A 13-year-old boy was killed and five other boys wounded in northern Laos after a cluster bomb exploded as they were trying to open it with a knife, the Vientiane Times reported Thursday.
The boys, aged 5 to 13, had been foraging for bamboo shoots in Huaykhae village of Luang Prabang province over the weekend when they found the unexploded ordnance (UXO), the report said.
The surviving boys told officials that they threw the bomb back and forth while walking home, and when they arrived back in the village, tried to open it to see what was inside. They tried to cut it open with a knife, striking it a few times until it exploded, according to the report.
During the Vietnam War, more than 2.5 million short tons of U.S. munitions were dropped on Laos – more than were dropped on Germany and Japan combined during World War II. Per capita, Laos is the most heavily bombed country in the world.

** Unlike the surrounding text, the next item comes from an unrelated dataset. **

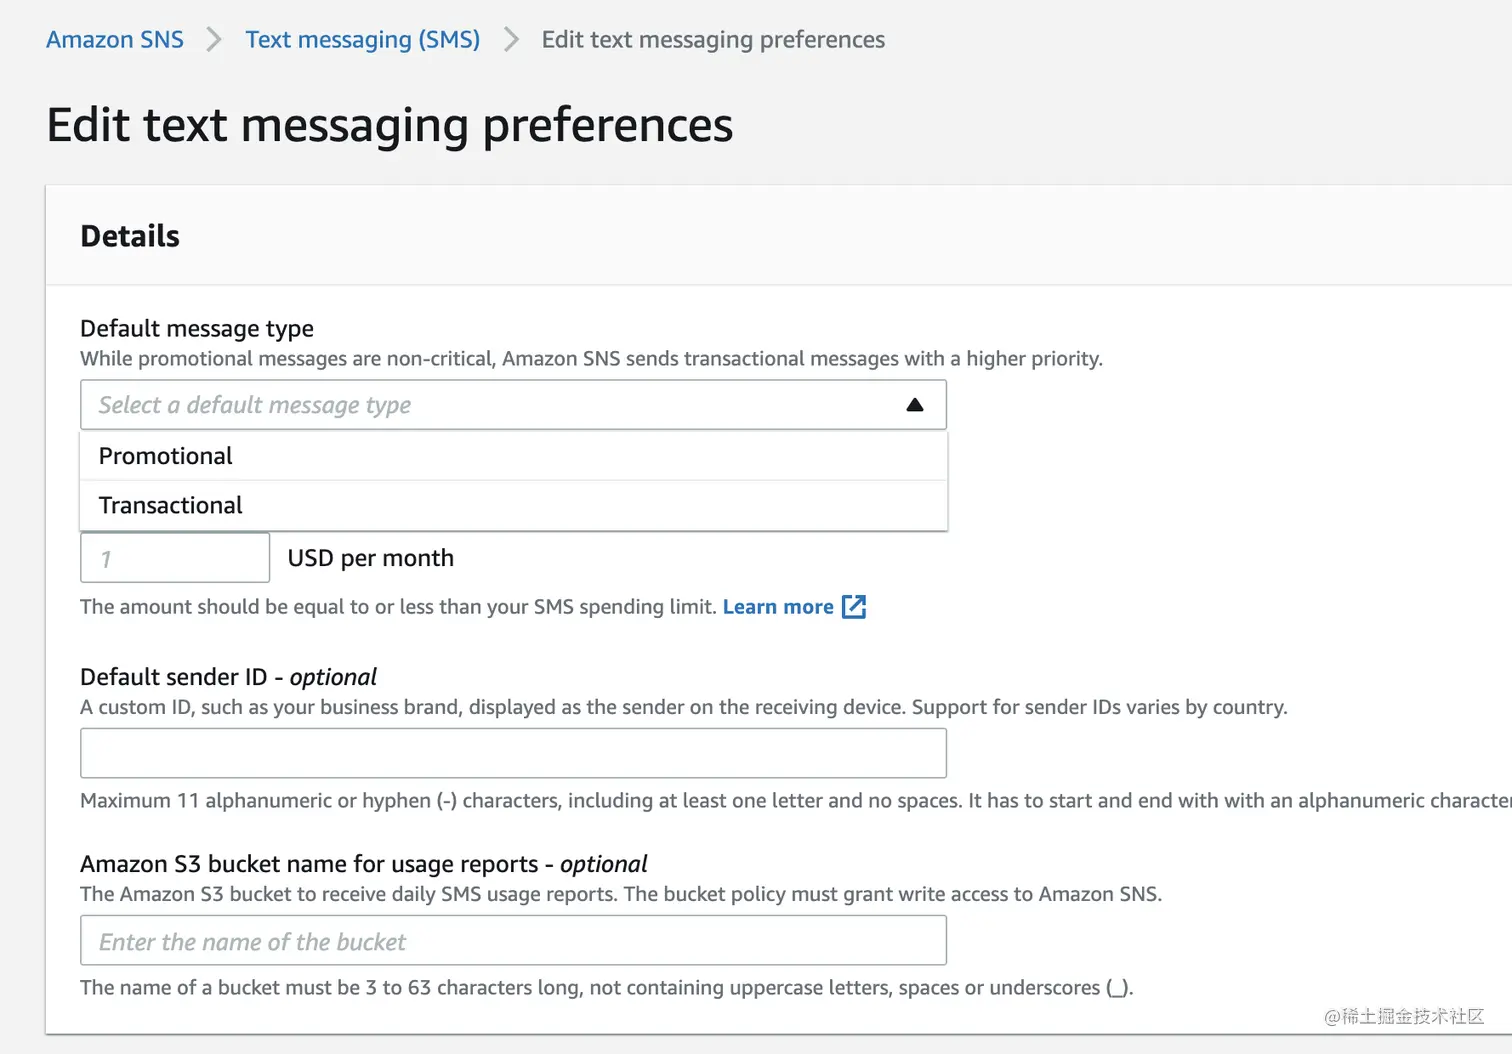Navigate to the Text messaging (SMS) breadcrumb
The height and width of the screenshot is (1054, 1512).
pyautogui.click(x=362, y=39)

According to the Lao government, a quarter of the country’s villages are contaminated with UXO.
The Vientiane Times reported that deminers have cleared more than 39,821 hectares of land (98,400 acres) since 1996, and identified and destroyed 1,345,431 items of UXO.
UXO in Laos maims an average of about 300 people every year, though that figure dropped to 56 in 2012, and to 16 in the first six months of this year, the Vientiane Times said.
Nearly a quarter of the casualties are children.